In the case of BRCA1 or BRCA2 mutations, for example, options for risk reduction or early detection include prophylactic (preventive) surgery to remove the breasts or ovaries before cancer develops, chemoprevention (use of medication to reduce cancer risk), and earlier and more frequent screening.

Who Should be Tested?

Your doctor or a genetic nurse or genetic counselor can help you determine whether you are a candidate for testing. Genetic testing is not recommended for everyone; it’s targeted toward those who are most likely to have a certain mutation. Risk of having a mutation is based on your own medical history as well as your family’s medical history. Aspects of family history that are helpful to collect include which family members have cancer as well as which family members do not have cancer.
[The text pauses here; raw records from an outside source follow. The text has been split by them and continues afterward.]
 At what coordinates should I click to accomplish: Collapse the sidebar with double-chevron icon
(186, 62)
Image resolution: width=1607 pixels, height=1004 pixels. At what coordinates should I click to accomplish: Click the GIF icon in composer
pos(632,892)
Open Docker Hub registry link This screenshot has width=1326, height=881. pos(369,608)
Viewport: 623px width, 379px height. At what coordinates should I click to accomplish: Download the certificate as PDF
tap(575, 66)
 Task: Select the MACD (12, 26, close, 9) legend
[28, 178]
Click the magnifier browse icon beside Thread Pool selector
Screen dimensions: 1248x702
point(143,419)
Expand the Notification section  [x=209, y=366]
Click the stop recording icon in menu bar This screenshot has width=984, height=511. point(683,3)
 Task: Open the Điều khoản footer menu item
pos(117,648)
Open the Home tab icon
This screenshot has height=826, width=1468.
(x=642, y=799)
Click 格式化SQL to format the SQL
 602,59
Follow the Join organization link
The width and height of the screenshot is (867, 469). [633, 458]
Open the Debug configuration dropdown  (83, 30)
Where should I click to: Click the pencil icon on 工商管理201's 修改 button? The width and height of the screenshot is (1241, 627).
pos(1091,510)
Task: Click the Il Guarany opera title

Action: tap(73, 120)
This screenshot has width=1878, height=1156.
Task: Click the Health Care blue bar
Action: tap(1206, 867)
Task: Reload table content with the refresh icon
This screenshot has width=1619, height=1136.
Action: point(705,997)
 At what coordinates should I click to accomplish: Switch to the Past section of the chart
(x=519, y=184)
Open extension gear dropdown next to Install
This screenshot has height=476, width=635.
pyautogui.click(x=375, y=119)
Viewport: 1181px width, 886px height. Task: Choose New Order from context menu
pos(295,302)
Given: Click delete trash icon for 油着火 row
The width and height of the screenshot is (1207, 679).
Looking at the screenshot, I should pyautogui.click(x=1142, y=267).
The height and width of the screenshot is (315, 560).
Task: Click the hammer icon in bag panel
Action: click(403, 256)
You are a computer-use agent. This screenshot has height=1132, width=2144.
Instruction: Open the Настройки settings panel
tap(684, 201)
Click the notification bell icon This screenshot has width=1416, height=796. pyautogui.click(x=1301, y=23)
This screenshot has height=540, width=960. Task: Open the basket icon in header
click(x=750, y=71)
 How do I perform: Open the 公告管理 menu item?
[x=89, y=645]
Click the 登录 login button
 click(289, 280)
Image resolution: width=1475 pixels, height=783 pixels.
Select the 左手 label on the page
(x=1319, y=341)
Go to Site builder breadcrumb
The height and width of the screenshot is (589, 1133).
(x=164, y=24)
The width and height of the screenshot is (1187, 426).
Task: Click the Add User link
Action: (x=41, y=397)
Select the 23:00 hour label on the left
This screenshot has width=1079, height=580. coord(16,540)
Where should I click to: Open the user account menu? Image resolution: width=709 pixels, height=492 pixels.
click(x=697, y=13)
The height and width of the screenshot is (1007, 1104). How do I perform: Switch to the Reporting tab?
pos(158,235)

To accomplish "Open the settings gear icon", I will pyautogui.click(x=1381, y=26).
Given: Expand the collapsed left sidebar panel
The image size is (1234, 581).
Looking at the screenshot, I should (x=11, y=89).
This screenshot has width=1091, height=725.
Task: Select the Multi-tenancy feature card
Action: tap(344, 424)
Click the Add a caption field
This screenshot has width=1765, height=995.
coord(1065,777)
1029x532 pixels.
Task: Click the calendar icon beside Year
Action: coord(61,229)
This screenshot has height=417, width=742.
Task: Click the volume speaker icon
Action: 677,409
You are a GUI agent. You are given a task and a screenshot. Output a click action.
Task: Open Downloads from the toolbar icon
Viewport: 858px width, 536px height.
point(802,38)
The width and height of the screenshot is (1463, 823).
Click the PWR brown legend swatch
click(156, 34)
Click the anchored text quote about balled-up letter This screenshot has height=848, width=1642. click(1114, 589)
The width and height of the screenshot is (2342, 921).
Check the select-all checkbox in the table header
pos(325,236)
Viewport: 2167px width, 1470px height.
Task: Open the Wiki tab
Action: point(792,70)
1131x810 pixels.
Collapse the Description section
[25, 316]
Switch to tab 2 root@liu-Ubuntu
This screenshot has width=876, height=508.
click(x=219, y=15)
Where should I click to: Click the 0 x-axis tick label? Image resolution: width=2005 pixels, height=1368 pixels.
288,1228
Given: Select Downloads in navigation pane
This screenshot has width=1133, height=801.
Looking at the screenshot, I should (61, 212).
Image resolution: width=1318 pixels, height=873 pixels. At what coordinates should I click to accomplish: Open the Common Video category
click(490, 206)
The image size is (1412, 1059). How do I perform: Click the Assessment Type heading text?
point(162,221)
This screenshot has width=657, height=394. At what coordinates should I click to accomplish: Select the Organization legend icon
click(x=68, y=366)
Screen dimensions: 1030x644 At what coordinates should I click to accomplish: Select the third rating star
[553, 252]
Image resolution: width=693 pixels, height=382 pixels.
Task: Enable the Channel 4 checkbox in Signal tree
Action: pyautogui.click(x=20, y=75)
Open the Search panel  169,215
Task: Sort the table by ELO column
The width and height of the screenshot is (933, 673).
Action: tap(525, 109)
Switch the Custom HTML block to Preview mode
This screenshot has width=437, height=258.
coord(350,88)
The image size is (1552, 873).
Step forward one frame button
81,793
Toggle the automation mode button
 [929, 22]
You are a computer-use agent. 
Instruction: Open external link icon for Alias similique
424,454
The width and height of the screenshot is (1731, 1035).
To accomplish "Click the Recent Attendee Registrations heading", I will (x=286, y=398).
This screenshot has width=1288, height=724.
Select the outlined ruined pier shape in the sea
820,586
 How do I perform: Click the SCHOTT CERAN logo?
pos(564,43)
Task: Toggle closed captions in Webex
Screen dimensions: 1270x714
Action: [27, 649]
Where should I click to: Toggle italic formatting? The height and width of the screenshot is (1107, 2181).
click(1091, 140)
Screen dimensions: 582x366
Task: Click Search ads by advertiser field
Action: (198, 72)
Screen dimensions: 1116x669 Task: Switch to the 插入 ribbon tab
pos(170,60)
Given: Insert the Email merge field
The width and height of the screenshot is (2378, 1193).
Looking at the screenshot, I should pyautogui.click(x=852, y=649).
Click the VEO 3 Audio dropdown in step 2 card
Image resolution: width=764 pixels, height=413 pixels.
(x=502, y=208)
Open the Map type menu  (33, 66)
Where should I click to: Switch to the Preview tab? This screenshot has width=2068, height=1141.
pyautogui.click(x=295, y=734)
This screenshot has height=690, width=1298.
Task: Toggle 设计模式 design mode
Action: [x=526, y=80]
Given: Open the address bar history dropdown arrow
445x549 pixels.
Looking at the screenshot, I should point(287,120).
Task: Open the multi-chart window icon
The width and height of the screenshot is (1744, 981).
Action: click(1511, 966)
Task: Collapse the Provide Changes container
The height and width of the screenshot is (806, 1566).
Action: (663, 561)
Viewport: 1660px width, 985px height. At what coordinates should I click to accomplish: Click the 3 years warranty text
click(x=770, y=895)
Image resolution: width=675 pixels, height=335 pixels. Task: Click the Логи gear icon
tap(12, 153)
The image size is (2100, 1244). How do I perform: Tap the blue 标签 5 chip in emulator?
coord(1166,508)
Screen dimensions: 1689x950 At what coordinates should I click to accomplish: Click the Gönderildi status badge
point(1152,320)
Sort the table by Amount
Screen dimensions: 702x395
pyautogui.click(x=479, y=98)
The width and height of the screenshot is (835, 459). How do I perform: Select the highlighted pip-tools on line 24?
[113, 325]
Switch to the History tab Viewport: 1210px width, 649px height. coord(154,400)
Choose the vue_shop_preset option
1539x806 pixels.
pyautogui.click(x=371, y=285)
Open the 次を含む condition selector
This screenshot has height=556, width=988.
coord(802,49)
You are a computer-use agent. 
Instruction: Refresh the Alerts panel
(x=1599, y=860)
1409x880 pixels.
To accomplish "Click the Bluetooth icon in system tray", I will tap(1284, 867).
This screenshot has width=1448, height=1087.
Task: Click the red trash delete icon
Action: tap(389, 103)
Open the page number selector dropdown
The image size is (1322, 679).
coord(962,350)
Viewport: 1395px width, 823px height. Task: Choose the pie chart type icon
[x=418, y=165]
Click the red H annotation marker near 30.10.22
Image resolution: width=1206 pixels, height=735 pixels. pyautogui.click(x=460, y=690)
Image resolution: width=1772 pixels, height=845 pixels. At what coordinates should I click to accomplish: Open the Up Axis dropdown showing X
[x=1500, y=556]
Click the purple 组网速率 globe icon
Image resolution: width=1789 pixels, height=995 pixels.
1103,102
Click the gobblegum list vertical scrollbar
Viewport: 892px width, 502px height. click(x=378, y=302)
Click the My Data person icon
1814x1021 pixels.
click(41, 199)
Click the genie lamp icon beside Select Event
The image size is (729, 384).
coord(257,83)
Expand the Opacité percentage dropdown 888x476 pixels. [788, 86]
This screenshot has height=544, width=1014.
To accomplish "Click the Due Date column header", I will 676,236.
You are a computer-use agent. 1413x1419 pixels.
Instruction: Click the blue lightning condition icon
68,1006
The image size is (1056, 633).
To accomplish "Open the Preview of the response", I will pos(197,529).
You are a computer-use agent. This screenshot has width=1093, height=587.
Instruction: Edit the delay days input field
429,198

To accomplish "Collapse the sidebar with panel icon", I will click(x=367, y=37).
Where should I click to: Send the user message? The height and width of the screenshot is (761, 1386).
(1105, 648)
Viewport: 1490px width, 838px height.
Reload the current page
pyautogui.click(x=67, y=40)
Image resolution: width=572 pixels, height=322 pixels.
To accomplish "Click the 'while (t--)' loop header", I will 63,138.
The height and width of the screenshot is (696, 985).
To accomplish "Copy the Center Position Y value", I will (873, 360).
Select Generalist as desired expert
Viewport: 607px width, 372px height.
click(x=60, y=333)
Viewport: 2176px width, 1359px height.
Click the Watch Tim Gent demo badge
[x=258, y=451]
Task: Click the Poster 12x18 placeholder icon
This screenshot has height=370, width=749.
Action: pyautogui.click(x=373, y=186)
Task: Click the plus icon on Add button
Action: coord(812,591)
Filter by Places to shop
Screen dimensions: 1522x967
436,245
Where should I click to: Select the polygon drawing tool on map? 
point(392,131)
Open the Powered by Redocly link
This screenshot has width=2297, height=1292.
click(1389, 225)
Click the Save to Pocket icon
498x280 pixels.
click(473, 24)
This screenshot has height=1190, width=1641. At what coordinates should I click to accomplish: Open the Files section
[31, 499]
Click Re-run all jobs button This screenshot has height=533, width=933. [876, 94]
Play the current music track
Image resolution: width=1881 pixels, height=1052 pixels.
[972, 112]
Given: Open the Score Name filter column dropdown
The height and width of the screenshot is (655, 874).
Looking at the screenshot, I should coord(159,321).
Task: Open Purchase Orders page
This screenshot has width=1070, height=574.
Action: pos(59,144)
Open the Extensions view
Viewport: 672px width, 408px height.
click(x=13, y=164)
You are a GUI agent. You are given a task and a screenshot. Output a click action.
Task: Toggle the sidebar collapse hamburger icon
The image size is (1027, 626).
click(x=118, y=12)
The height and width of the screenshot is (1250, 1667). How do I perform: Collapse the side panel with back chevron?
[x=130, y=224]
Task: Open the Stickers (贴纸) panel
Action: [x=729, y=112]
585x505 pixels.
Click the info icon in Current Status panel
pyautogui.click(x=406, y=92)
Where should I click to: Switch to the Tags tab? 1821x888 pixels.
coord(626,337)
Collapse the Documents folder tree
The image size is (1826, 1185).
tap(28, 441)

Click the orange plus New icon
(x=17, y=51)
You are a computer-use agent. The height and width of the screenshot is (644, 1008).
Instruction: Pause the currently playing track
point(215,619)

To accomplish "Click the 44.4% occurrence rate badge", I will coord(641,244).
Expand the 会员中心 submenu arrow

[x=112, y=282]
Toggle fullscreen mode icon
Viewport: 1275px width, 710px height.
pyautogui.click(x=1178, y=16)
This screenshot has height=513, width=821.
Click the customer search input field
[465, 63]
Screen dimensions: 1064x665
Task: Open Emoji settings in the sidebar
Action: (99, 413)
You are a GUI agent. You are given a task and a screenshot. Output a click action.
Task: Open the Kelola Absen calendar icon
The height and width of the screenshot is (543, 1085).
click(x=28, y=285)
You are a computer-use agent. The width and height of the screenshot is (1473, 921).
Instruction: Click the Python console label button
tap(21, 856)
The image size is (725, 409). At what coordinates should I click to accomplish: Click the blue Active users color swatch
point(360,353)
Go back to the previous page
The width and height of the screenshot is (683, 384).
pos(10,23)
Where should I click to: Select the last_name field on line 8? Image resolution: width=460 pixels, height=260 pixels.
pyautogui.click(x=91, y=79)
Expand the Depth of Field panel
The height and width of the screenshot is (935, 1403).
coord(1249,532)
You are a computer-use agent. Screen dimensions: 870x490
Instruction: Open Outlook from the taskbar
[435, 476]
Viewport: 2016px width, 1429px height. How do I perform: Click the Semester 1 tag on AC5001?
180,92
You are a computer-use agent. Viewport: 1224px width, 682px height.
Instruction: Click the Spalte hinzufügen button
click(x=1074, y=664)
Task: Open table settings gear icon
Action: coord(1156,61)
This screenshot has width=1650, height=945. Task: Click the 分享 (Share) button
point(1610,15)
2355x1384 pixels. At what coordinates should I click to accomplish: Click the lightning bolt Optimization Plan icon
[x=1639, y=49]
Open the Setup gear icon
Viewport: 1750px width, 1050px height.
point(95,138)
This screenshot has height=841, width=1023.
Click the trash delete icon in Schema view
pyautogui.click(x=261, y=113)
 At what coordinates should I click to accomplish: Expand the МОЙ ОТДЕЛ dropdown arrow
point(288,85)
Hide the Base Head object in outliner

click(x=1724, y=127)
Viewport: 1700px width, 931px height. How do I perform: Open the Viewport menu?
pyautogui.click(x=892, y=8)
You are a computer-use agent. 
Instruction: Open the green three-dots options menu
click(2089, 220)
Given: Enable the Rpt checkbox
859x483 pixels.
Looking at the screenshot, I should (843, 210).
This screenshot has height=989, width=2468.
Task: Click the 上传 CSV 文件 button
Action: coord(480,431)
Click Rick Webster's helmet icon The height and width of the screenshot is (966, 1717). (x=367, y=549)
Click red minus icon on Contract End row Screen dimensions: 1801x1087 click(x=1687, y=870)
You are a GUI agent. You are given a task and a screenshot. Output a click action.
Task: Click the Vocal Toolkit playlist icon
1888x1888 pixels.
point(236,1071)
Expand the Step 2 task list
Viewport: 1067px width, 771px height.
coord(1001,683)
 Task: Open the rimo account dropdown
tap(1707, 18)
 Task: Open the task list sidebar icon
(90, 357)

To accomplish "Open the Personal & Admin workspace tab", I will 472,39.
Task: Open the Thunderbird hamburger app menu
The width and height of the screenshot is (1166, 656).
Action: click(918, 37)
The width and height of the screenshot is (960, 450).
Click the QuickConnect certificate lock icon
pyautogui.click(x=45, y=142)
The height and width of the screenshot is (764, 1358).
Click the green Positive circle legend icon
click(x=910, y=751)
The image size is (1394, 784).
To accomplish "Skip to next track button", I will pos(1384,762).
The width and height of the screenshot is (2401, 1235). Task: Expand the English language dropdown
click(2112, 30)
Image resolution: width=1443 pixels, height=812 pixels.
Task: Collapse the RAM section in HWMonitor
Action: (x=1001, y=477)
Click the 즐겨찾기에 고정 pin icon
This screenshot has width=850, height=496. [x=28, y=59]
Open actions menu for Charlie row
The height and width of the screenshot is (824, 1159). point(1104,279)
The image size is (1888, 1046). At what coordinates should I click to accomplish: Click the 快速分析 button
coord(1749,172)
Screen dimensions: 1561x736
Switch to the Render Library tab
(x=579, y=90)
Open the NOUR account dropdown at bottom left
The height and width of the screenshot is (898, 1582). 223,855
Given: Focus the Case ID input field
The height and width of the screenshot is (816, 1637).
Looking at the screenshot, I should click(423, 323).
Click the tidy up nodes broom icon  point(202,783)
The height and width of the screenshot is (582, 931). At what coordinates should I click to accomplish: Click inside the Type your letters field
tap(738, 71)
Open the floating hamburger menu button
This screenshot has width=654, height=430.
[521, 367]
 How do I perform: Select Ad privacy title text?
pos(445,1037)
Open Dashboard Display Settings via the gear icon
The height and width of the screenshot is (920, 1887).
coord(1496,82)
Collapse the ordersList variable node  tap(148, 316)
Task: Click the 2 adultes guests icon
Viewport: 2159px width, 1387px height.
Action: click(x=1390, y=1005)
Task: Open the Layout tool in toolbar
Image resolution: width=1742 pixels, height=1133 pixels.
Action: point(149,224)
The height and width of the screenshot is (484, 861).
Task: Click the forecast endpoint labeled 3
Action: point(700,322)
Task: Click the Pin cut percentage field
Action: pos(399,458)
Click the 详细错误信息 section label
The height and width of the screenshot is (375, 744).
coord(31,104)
If you are considering genetic testing, try to collect information about any family members who have been diagnosed with cancer, including age at diagnosis and site of cancer (breast, for example). In some cases, it’s also helpful to have information about your family’s ethnic origins; certain BRCA1 and BRCA2 mutations, for example, are particularly common in people of Ashkenazi Jewish descent.

What Are the Possible Test Results?

Understanding the results of a genetic test for cancer susceptibility can be complicated. “There are four possible results,” explains Marty Weinar, MS, RN, manager of Research and Genetics at CTCA in Philadelphia, Pennsylvania. A positive test is the most straightforward: it means that you have a gene mutation that is known to increase cancer risk. A positive test does not mean that you will definitely get cancer; rather, the positive test means that you are more likely to develop cancer than a person without the mutation.

Interpretation of a negative test will depend on whether or not a specific gene mutation has already been identified in your family by previous testing. If your family has a known mutation and you test negative, it’s a true negative: you have not inherited your family’s known cancer susceptibility gene. Keep in mind that a negative test does not mean that you are immune to cancer. It simply means that you don’t have the very elevated risk that your affected family members have.

If you test negative and there is no known gene mutation in your family, the result is referred to as a negative of limited significance. With this result, says Weinar, “we can’t say with absolute certainty that there is not a mutation; you just don’t have what we were able to test for.”

A final possibility is that the test will identify a genetic change that has an unknown effect. This is referred to as a variant of uncertain significance. Although this can be a disconcerting result to receive, “it happens less frequently than it used to,” says Weinar. “We tell these patients to stay tuned.” If the genetic change is later found to be harmless (or if it’s found to increase cancer risk) patients can be informed.

The Benefits of Working with a Genetics Professional

Health care providers with specialized training in genetics can help you navigate and understand all stages of the testing process. These providers include genetic counselors and nurses trained in genetics. “The role for the nurse or the counselor,” says Weinar, “is to identify which patients might be appropriate for testing, educate and counsel the patients, get all the paperwork filled out, and then, depending on the results, collaborate with the doctor to come up with a plan for managing the cancer risk.”

“Susceptibility testing should never be done without the counselors and the practitioners who can tell you what the results mean and what options are available to help you manage your risk,” emphasizes Dr. Braun. “The message should not be, ‘I have horrible news: you have the mutation and there’s nothing you can do about it,’ because that’s not true. If you have the mutation, you’re armed with some very powerful information. In the right setting, qualified practitioners and counselors can truly help you make decisions that can save your life.”